#### INSTRUCTIONS TO FOLLOW
Write the data below out again, unchanged.

#### RECORDS FOR THE EXERCISE
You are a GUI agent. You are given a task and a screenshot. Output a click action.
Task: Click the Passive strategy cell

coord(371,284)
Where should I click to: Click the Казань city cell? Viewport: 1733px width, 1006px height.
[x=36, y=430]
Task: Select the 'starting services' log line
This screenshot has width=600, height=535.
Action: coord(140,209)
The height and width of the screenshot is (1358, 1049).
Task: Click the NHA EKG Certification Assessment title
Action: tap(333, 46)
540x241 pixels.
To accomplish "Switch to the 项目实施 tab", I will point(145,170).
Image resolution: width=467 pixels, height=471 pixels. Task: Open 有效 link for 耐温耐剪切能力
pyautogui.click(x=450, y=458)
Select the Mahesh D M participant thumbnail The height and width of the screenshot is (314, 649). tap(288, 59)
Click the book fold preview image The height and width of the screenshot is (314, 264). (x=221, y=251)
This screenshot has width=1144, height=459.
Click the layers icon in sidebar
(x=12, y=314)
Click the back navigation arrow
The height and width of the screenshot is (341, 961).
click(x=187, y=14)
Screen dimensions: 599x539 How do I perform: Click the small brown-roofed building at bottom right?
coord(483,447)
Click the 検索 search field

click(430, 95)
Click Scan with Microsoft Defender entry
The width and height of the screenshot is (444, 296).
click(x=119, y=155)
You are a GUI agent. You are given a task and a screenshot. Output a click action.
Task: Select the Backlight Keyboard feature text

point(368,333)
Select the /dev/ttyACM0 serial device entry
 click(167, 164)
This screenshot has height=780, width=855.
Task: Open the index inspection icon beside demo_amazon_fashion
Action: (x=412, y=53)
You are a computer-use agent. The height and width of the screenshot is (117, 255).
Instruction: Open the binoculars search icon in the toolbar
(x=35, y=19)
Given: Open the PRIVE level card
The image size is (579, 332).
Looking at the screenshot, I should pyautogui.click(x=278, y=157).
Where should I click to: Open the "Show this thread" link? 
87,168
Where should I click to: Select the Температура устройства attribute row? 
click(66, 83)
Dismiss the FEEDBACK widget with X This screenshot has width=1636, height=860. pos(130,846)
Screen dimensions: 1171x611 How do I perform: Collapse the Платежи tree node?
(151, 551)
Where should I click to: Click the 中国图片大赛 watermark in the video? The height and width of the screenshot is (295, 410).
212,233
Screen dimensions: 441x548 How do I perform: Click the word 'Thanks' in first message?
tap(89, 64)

#### OUTPUT FOR THIS EXERCISE
You are a GUI agent. You are given a task and a screenshot. Output a click action.
Task: Click the Passive strategy cell

coord(371,284)
Where should I click to: Click the Казань city cell? Viewport: 1733px width, 1006px height.
[x=36, y=430]
Task: Select the 'starting services' log line
This screenshot has width=600, height=535.
Action: coord(140,209)
The height and width of the screenshot is (1358, 1049).
Task: Click the NHA EKG Certification Assessment title
Action: tap(333, 46)
540x241 pixels.
To accomplish "Switch to the 项目实施 tab", I will point(145,170).
Image resolution: width=467 pixels, height=471 pixels. Task: Open 有效 link for 耐温耐剪切能力
pyautogui.click(x=450, y=458)
Select the Mahesh D M participant thumbnail The height and width of the screenshot is (314, 649). tap(288, 59)
Click the book fold preview image The height and width of the screenshot is (314, 264). (x=221, y=251)
This screenshot has width=1144, height=459.
Click the layers icon in sidebar
(x=12, y=314)
Click the back navigation arrow
The height and width of the screenshot is (341, 961).
click(x=187, y=14)
Screen dimensions: 599x539 How do I perform: Click the small brown-roofed building at bottom right?
coord(483,447)
Click the 検索 search field

click(430, 95)
Click Scan with Microsoft Defender entry
The width and height of the screenshot is (444, 296).
click(x=119, y=155)
You are a GUI agent. You are given a task and a screenshot. Output a click action.
Task: Select the Backlight Keyboard feature text

point(368,333)
Select the /dev/ttyACM0 serial device entry
 click(167, 164)
This screenshot has height=780, width=855.
Task: Open the index inspection icon beside demo_amazon_fashion
Action: (x=412, y=53)
You are a computer-use agent. The height and width of the screenshot is (117, 255).
Instruction: Open the binoculars search icon in the toolbar
(x=35, y=19)
Given: Open the PRIVE level card
The image size is (579, 332).
Looking at the screenshot, I should pyautogui.click(x=278, y=157).
Where should I click to: Open the "Show this thread" link? 
87,168
Where should I click to: Select the Температура устройства attribute row? 
click(66, 83)
Dismiss the FEEDBACK widget with X This screenshot has width=1636, height=860. pos(130,846)
Screen dimensions: 1171x611 How do I perform: Collapse the Платежи tree node?
(151, 551)
Where should I click to: Click the 中国图片大赛 watermark in the video? The height and width of the screenshot is (295, 410).
212,233
Screen dimensions: 441x548 How do I perform: Click the word 'Thanks' in first message?
tap(89, 64)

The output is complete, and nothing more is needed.